I’ve set up MFA using universal login, I’m able to enroll and challenge the users MFA via the out of the box UI when logging into the application.
However, I’m unsure how I would challenge a user after they’ve logged in. For example they’re attempting to change sensitive data which we deem needs MFA confirmation.
1 - Get MFA_TOKEN via ROPC
2 - Challenge via mfa/challenge
3 - Confirm challenge via oauth/token using the code sent to user and MFA_TOKEN
How would I generate this MFA_TOKEN post login? I don’t want the user to re-enter their credentials again. There’s also no mention of retrieving the MFA_TOKEN for SSO users.
Another approach would be that we confirm the MFA (phone number) ourselves via a custom built service. Is there anyway in retrieving the un-masked phone number? The mfa/authenticator API only returns masked phone numbers.

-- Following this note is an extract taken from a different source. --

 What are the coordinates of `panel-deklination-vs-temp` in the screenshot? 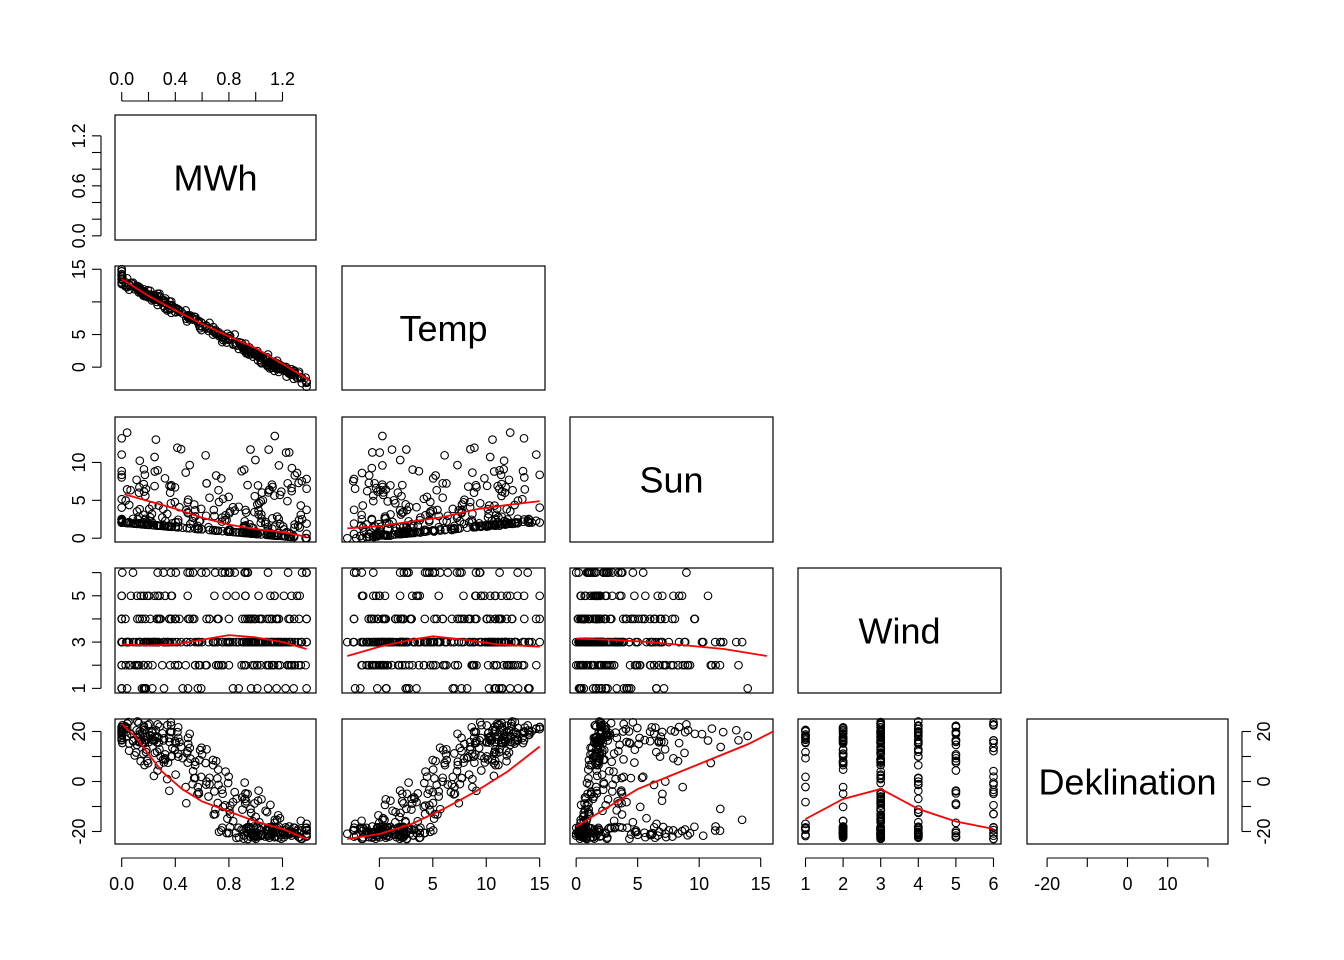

" How would I generate this MFA_TOKEN post login? I don’t want the user to re-enter their credentials again or re-confirm via SSO. "
MFA only works as an extensibility endpoint during the Authentication process. As far as I know, you cannot separate MFA from the authentication process. This means that you can, for example, call the /authorize endpoint to protect a certain page and based on your criteria, challenge the user via MFA or not. This does not mean that the user will be forced to enter credentials again, but the user must enter our Authentication pipeline so their current session can be evaluated before any MFA challenge can be presented.
I don’t think the following will completely meet your requirements, but have you considered Adaptive MFA? Again, this solution would work on an Authentication scenario too and is not supported for all use cases. We don’t offer MFA outside our authentication pipeline.
" Another approach would be that we confirm the MFA (phone number) ourselves via a custom built service. Is there anyway in retrieving the un-masked phone number? The mfa/authenticator API only returns masked phone numbers. "
There’s no way to retrieve the full phone number after it’s already been registered as an MFA factor. As a workaround, you could do one of two things:
Use the MFA API to build your own MFA flow and UI, which would allow you to collect the phone number and add it to the auth0 profile or store it in your DB.
You can collect the phone number as an additional field during the sign-up process.